Ce colloque vise une réflexion interdisciplinaire sur les rapports complexes qui s’établissent entre violence et société. Bien qu’elle puisse parfois procéder d’un acte physique individuel, la violence, de par sa nature même, s’avère un phénomène éminemment social. Qu’elle se manifeste de façon concrète, par des sévices exercés sur soi-même ou infligés à autrui, ou de façon plus abstraite, par des formes de surveillance et de punition sanctionnées par l’État, la violence se cristallise souvent autour de rapports sociaux marqués par la tension. Or, l’analyse de ces mêmes rapports révèle, d’une part, les différentes manifestations de la violence, et d’autre part, comment la violence se conceptualise et parvient à s’ériger en système. Une telle analyse soulève inévitablement des questions auxquelles ce colloque se donne comme objectif de répondre : pourquoi la violence s’établit-elle dans certaines situations comme la norme? Quelles sont les conditions sociales qui favorisent l’exercice de la violence? Comment les groupes sociaux justifient-ils dans certains cas l’usage de la violence? Qu’est-ce qui distingue la violence du Mal? Quelles sont les répercussions de notre constante confrontation à la violence sur la sphère socioculturelle? Assiste-t-on à sa banalisation? Les multiples représentations de la violence sur nos écrans, en littérature, dans les arts visuels sont-elles le reflet fidèle de la réalité ou plutôt une volonté d’exorciser un mal ontologique, de « dire une faille » comme l’avançait Paul Ricœur?

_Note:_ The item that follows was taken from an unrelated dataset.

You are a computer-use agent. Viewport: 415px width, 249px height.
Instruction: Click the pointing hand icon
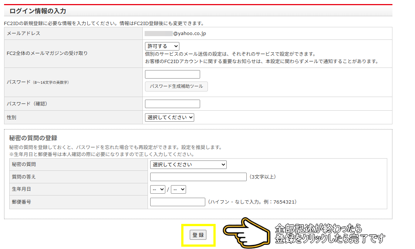coord(246,233)
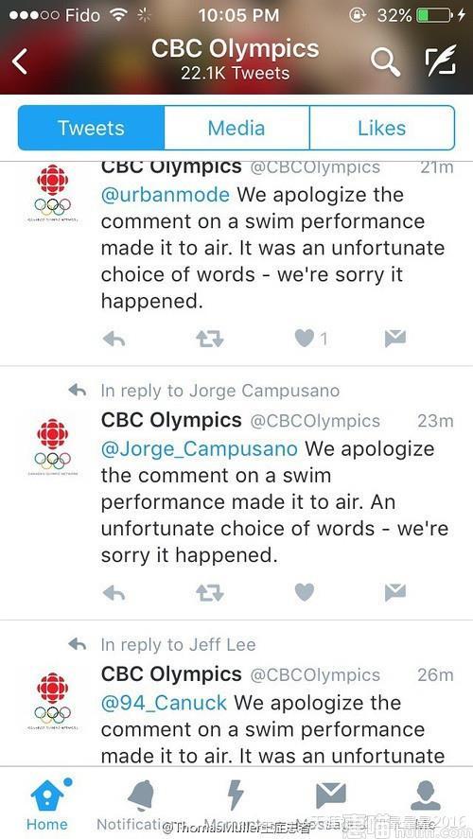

À partir d’une perspective interdisciplinaire – historique, sociologique, philosophique, artistique, littéraire, cinématographique, théologique, etc. –, ce colloque abordera, entre autres, les thèmes suivants :
– violence entre les groupes et construction de l’identité
– violence et concepts du Mal
– violence en tant que stratégie de résistance
– violence étatique et construction de la nation
– crime et châtiment
– représentations socioculturelles de la violence.